### [What the exercise asks]
Could you set out the data below as a numbered list, one line per item, with the blank lines left out?

### [Provided information]
* start *

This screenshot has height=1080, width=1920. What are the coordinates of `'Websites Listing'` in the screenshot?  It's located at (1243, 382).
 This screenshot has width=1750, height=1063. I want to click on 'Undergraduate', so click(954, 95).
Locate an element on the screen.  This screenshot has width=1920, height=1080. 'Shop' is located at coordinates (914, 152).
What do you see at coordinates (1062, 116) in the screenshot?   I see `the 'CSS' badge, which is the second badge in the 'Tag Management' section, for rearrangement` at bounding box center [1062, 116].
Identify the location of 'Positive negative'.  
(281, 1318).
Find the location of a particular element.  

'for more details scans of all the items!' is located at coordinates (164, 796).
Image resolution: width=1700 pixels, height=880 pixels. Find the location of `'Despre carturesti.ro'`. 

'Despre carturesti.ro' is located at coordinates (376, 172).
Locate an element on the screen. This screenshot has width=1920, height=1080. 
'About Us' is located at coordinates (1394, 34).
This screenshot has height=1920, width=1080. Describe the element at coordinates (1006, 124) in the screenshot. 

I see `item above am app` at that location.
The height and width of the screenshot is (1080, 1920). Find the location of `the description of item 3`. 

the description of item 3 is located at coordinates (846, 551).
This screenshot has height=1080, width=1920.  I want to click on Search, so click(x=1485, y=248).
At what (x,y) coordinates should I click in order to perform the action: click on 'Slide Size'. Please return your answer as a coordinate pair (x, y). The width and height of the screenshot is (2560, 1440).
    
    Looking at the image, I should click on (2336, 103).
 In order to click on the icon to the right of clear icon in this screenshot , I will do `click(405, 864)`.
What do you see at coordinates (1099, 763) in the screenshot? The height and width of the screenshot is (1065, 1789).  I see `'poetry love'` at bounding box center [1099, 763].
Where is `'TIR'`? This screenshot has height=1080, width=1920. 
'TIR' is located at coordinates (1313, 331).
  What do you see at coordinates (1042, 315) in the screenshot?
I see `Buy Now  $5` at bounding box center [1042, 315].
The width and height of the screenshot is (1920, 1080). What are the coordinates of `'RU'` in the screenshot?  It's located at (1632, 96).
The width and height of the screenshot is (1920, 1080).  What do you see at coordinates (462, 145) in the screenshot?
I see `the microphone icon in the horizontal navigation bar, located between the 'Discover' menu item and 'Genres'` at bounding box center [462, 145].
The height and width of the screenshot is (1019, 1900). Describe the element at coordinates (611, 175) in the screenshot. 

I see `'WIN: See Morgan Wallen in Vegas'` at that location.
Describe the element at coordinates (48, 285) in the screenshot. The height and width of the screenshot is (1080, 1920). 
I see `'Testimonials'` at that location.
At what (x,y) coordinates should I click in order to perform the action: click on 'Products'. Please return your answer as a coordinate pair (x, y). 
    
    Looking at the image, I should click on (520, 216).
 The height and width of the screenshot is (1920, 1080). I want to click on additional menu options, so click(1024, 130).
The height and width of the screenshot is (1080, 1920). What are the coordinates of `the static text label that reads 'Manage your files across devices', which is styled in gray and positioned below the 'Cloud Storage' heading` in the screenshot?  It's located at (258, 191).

* end *

### [Correct result]
1. This screenshot has height=1080, width=1920. What are the coordinates of `'Websites Listing'` in the screenshot?  It's located at (1243, 382).
2.  This screenshot has width=1750, height=1063. I want to click on 'Undergraduate', so click(954, 95).
3. Locate an element on the screen.  This screenshot has width=1920, height=1080. 'Shop' is located at coordinates (914, 152).
4. What do you see at coordinates (1062, 116) in the screenshot?   I see `the 'CSS' badge, which is the second badge in the 'Tag Management' section, for rearrangement` at bounding box center [1062, 116].
5. Identify the location of 'Positive negative'.  
6. (281, 1318).
7. Find the location of a particular element.  
8. 'for more details scans of all the items!' is located at coordinates (164, 796).
9. Image resolution: width=1700 pixels, height=880 pixels. Find the location of `'Despre carturesti.ro'`. 
10. 'Despre carturesti.ro' is located at coordinates (376, 172).
11. Locate an element on the screen. This screenshot has width=1920, height=1080. 
12. 'About Us' is located at coordinates (1394, 34).
13. This screenshot has height=1920, width=1080. Describe the element at coordinates (1006, 124) in the screenshot. 
14. I see `item above am app` at that location.
15. The height and width of the screenshot is (1080, 1920). Find the location of `the description of item 3`. 
16. the description of item 3 is located at coordinates (846, 551).
17. This screenshot has height=1080, width=1920.  I want to click on Search, so click(x=1485, y=248).
18. At what (x,y) coordinates should I click in order to perform the action: click on 'Slide Size'. Please return your answer as a coordinate pair (x, y). The width and height of the screenshot is (2560, 1440).
19.     Looking at the image, I should click on (2336, 103).
20.  In order to click on the icon to the right of clear icon in this screenshot , I will do `click(405, 864)`.
21. What do you see at coordinates (1099, 763) in the screenshot? The height and width of the screenshot is (1065, 1789).  I see `'poetry love'` at bounding box center [1099, 763].
22. Where is `'TIR'`? This screenshot has height=1080, width=1920. 
23. 'TIR' is located at coordinates (1313, 331).
24.   What do you see at coordinates (1042, 315) in the screenshot?
25. I see `Buy Now  $5` at bounding box center [1042, 315].
26. The width and height of the screenshot is (1920, 1080). What are the coordinates of `'RU'` in the screenshot?  It's located at (1632, 96).
27. The width and height of the screenshot is (1920, 1080).  What do you see at coordinates (462, 145) in the screenshot?
28. I see `the microphone icon in the horizontal navigation bar, located between the 'Discover' menu item and 'Genres'` at bounding box center [462, 145].
29. The height and width of the screenshot is (1019, 1900). Describe the element at coordinates (611, 175) in the screenshot. 
30. I see `'WIN: See Morgan Wallen in Vegas'` at that location.
31. Describe the element at coordinates (48, 285) in the screenshot. The height and width of the screenshot is (1080, 1920). 
32. I see `'Testimonials'` at that location.
33. At what (x,y) coordinates should I click in order to perform the action: click on 'Products'. Please return your answer as a coordinate pair (x, y). 
34.     Looking at the image, I should click on (520, 216).
35.  The height and width of the screenshot is (1920, 1080). I want to click on additional menu options, so click(1024, 130).
36. The height and width of the screenshot is (1080, 1920). What are the coordinates of `the static text label that reads 'Manage your files across devices', which is styled in gray and positioned below the 'Cloud Storage' heading` in the screenshot?  It's located at (258, 191).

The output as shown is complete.